工事現場のような黄色と黒のテープに誘われながら空間を進んでいくと、公園のような広場の一角で中川さんが演奏していました。(入り口のスピーカーは、彼が出している音を拾っていたようです。)その音色は、誰かに聞かせるためのきれいな音や楽しげな音というよりも、むしろ“音楽”的とされるような音から逃れていく自己探求の修行のようでした。
私がうかがったときには、中川さんはもう既に半日近く演奏されていたところで、音がその場に馴染んでいるような、公園と音色がぴったりくっついてしまったかのような印象を受けました。この人工芝の公園も花村さんが仕立てられたもので、花村さんが主催されている「エクソダス」のこともその場に展示された資料から知ることができました。それによると「エクソダス」は、日常社会から少しだけ逸脱した行為を“あえて”やってみて、公共空間の中にある暗黙のルールを試す集団なのだそうです。その傍らで、押し付けがましい説明を語ることもなく、周り(社会)に目もくれず音の自己探求を延々と(11時間も!)続けている中川さんと「エクソダス」の試みは、どこか繋がっているような気がしました。

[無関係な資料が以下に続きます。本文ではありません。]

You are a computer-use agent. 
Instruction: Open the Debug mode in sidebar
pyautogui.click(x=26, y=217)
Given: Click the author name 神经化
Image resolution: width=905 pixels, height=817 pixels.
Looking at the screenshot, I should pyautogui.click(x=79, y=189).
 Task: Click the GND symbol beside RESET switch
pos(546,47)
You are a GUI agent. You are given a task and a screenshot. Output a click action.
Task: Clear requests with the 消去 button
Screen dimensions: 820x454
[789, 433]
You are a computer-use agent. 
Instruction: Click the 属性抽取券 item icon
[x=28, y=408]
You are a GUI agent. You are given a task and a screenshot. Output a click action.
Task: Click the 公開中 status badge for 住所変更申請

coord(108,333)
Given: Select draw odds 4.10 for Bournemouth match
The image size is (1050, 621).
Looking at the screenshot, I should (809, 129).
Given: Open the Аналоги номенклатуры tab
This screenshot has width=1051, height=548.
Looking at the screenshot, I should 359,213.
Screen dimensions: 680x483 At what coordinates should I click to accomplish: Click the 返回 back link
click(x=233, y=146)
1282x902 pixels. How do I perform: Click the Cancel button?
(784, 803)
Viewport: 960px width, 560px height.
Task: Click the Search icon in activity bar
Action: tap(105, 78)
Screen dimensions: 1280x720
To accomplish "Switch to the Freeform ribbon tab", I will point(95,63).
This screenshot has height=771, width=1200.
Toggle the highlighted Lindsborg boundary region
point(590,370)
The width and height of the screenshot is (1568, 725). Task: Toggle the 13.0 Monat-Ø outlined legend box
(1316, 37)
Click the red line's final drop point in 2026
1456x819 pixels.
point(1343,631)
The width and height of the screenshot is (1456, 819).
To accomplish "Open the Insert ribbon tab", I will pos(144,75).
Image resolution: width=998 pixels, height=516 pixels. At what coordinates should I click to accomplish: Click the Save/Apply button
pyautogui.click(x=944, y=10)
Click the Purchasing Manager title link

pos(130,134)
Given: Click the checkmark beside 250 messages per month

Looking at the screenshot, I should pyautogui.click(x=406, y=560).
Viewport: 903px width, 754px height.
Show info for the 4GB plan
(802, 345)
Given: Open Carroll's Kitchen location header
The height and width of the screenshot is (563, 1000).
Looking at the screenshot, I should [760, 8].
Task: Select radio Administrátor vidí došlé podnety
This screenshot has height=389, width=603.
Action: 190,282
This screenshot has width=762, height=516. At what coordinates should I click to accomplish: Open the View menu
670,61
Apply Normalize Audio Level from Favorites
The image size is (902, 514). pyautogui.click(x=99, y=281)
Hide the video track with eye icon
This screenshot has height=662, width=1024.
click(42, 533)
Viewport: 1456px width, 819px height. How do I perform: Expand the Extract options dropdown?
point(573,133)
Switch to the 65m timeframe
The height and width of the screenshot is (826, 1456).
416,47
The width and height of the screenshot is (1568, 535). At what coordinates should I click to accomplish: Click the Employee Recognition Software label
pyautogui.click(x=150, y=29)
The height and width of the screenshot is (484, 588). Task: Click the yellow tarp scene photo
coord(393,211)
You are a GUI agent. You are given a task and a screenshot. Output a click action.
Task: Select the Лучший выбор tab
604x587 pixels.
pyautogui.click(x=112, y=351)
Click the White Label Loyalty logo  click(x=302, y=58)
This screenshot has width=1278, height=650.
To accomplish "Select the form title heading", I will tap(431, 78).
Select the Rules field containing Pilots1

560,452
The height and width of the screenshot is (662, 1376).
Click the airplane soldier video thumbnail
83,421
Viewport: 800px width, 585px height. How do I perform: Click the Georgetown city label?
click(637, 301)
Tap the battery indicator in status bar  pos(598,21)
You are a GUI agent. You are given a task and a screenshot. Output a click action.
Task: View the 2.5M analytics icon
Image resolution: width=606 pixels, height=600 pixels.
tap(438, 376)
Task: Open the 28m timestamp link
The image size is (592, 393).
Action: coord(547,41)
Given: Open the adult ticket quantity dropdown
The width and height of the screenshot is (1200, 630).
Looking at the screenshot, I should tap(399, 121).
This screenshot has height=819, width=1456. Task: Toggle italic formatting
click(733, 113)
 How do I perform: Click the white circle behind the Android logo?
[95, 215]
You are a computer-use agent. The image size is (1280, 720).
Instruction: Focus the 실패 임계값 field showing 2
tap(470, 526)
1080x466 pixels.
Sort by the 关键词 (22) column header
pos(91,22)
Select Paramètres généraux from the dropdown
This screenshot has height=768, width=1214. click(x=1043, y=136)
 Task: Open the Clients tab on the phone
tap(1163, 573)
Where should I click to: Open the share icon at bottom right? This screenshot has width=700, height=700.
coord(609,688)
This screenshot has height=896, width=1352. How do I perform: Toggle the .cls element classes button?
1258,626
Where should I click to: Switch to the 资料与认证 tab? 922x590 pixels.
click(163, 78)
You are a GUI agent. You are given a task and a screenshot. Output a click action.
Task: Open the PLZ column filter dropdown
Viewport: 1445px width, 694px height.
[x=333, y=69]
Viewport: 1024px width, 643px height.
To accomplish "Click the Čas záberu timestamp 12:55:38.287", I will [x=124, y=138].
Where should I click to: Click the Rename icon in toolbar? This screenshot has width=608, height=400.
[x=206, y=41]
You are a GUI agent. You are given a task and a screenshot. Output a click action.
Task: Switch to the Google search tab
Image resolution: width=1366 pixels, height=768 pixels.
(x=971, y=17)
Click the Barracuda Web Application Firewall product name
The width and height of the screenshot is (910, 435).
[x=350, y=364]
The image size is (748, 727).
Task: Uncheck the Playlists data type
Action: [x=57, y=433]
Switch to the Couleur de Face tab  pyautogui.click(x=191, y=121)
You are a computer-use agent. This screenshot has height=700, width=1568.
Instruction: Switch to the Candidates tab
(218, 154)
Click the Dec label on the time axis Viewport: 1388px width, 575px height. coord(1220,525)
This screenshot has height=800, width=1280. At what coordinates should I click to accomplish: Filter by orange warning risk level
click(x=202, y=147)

“普通”というものと比べると、一見それらは、理解できない異質な行為で、異質なものかもしれません。理解できないからと排除することもできるけれど、健康的なのは、異質なものも当たり前にそこにあるものとして容認すること(理解することが必要なのではなく)ではないかなとぼんやりと感じました。日常と非日常の交差するお寺でおこなわれることで、説得力を持つ場が出現していたように思います。音楽を聞きに来たのだけど、少しだけ社会勉強をしたような気持ちになりました。